— Problem details —
Set out exactly every line of the entries below, starting at the line that holds "Image resolution: width=435" and stopping after the line that holds "Click the pin".

— Data —
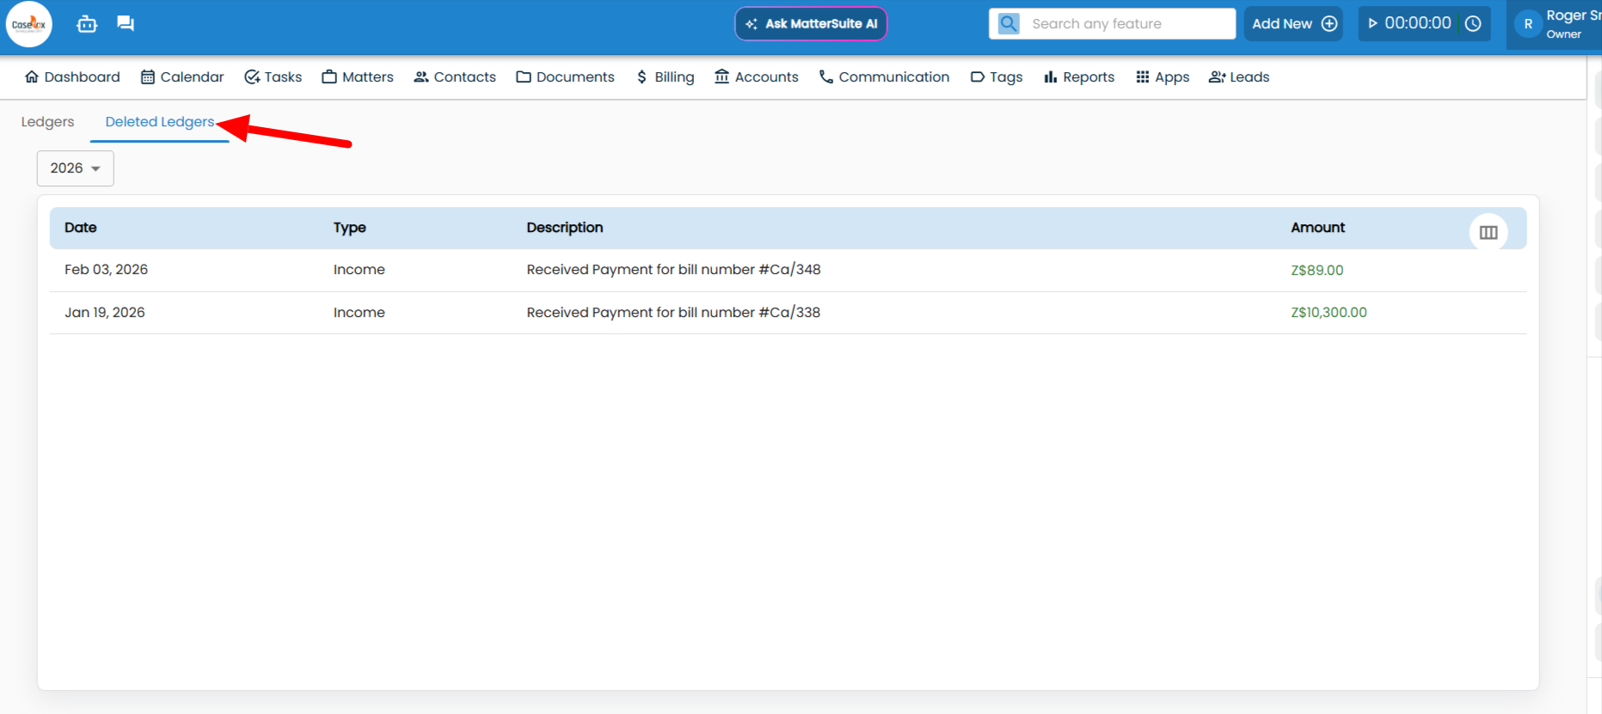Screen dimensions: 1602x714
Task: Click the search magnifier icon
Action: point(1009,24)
--
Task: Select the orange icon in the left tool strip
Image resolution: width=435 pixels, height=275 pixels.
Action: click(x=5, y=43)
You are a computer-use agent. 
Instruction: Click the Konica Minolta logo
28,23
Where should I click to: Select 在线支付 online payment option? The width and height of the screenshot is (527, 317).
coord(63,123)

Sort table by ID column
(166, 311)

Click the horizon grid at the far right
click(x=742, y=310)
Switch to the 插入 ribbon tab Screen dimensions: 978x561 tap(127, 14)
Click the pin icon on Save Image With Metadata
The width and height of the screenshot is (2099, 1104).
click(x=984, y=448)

— Exercise result —
Image resolution: width=435 pixels, height=275 pixels.
Action: click(x=5, y=43)
You are a computer-use agent. 
Instruction: Click the Konica Minolta logo
28,23
Where should I click to: Select 在线支付 online payment option? The width and height of the screenshot is (527, 317).
coord(63,123)

Sort table by ID column
(166, 311)

Click the horizon grid at the far right
click(x=742, y=310)
Switch to the 插入 ribbon tab Screen dimensions: 978x561 tap(127, 14)
Click the pin icon on Save Image With Metadata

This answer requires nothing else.